Yes, there are laws about it. They have to notify you about data collection and let you opt-out.


----------



## Not Here Anymore (May 16, 2012)

I don't like the idea of companies tracking my reading/viewing habits either. I'm sure that even if you're not a Neilson household, the local cable company is collecting data off DVRs to track what people watch, at least on a local level. I can't image that they'd pass up the opportunity to check out our viewing habits. 

I think the possibility of tracking reading habits is one of the few drawbacks to ereaders. Don't like that that aspect, but I love everything else about them!


----------



## QuantumIguana (Dec 29, 2010)

According to Wikipedia, "As of 2012[update], the United States has a total resident population of 314,242,000,[1] making it the third most populous country in the world.[2] It is a very urbanized population, with 82% residing in cities and suburbs as of 2008 (the worldwide urban rate is 50.5%[3])." If 82% of Americans life in cities or suburbs, then 82% of readers of e-books living in cities looks like a non-statistic. I'm assuming that they are counting suburbs as cities. Without context, that statistic of 82% of readers living in cities is meaningless. It seems to imply that people living in cities are more likely to read e-books, but we can't infer that.

The more I look, the less sense I can make of these stats. $0.99 books sell 12 times more... 12 times more than what? Books that cost $7.99 are read 5 times more, again, compared to what?

The average best seller is 375 pages, but those under 40 read books that are on average 146 pages, while those over 40 read books that are on average 277 pages. Both of these are far shorter than 375 pages. A possible explanation would be that both groups are reading books that are a lot shorter than the length of best sellers, but that seems like an awfully large deviation from the length of best sellers.

They have literature as the biggest grossing category of books, I'd be curious what they mean by literature.


----------



## JGreen20 (Jul 10, 2012)

QuantumIguana said:


> They have literature as the biggest grossing category of books, I'd be curious what they mean by literature.

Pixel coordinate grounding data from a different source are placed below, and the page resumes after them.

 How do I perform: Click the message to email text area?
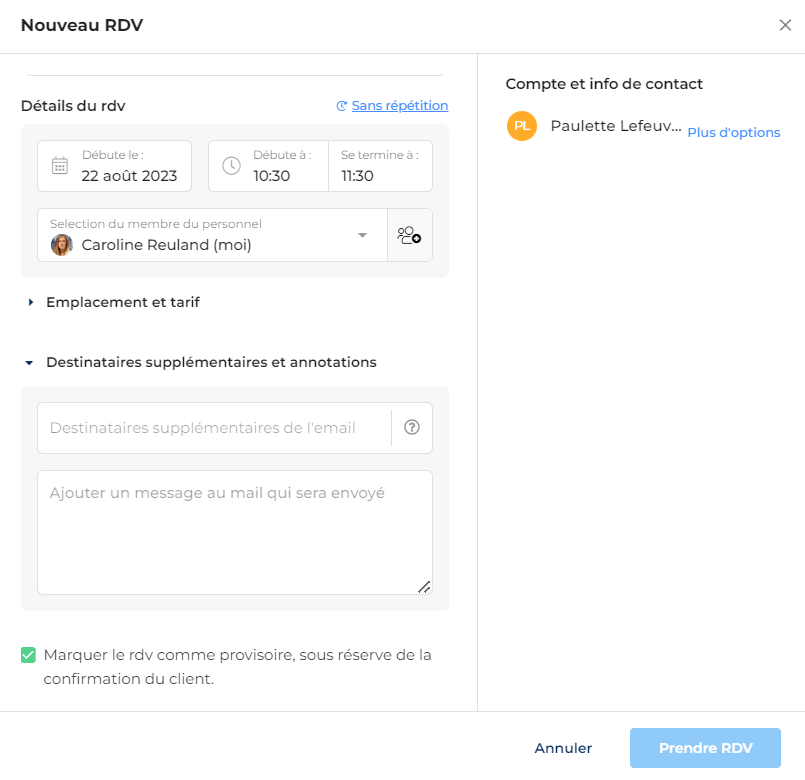click(x=235, y=532)
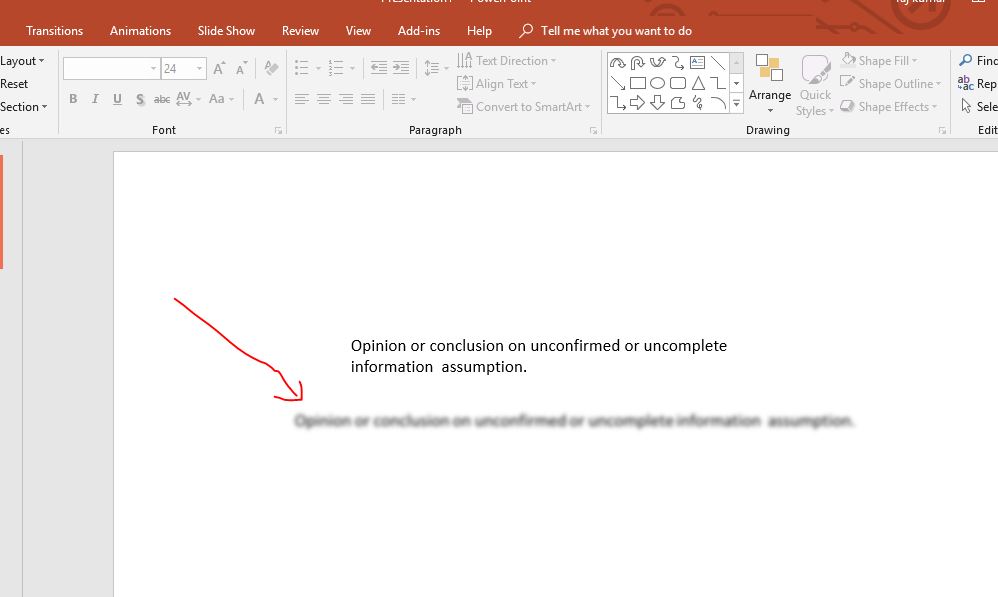Expand the Change Case dropdown
The height and width of the screenshot is (597, 998).
click(230, 99)
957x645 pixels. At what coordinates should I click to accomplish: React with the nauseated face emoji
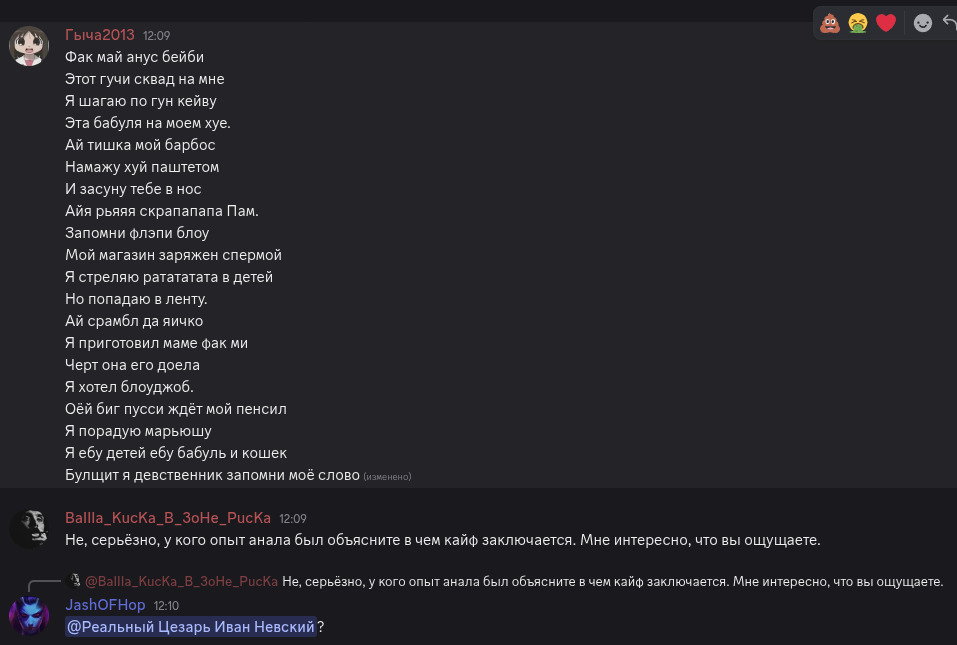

I'd like to know what they mean by literature too. It made me feel confused because in Spanish -my mother tongue- literature is not a category, is a general word that includes many categories.

Anybody can help here?


----------



## Ann in Arlington (Oct 27, 2008)

By "literature" I think they're talking the "literary novel" which is basically a novel that can't be pigeon-holed into some other specific genre and almost always has some underlying message or theme.  Some consider it a 'higher form' than a genre novel -- I don't know that I'd agree with that.  There are some threads around here on what exactly constitutes a "literary novel". . . . .I think there are as many nuances as there are posters to the threads!


----------



## JGreen20 (Jul 10, 2012)

Ann in Arlington said:


> By "literature" I think they're talking the "literary novel" which is basically a novel that can't be pigeon-holed into some other specific genre and almost always has some underlying message or theme. Some consider it a 'higher form' than a genre novel -- I don't know that I'd agree with that. There are some threads around here on what exactly constitutes a "literary novel". . . . .I think there are as many nuances as there are posters to the threads!


Thanks Ann.


----------



## mestrin (Aug 27, 2012)

"Women are 50% more likely to finish a book than men."
That's an eye-popping stat.
Assuming the data is solid (I wish there were citations), I've got to say that I'm really surprised by the gender gap there. 
Honestly, I would have guessed that finishing had more to do with age.
When I was a kid, I always finished a book, even if it wasn't for school. There were books that I really disliked, but I would finish because I guess I just didn't want to quit. Maybe I was a little insecure, thinking that not finishing meant that _I couldn't finish._ Or maybe I was just more optimistic then, thinking _it'll get better_.
But when I entered my 30s, I had a small realization. Reading books that I wasn't fond of tends to slow down my reading. Reading one book I didn't like could take up a month or more, and at the same time I was denying myself the ability to read books I did like during that period.
Maybe I'm older and wiser (that would be nice, wouldn't it) but it's taken me a long time to be able to not finish a book. And honestly, I still feel bad when I give up on a book. I just don't care so much about feeling that way because I know that doing so gives me the chance to pick up something I might really love.


----------



## Lensman (Aug 28, 2012)

Sara Rosett said:


> I don't like the idea of companies tracking my reading/viewing habits either. I'm sure that even if you're not a Neilson household, the local cable company is collecting data off DVRs to track what people watch, at least on a local level. I can't image that they'd pass up the opportunity to check out our viewing habits.
> 
> I think the possibility of tracking reading habits is one of the few drawbacks to ereaders. Don't like that that aspect, but I love everything else about them!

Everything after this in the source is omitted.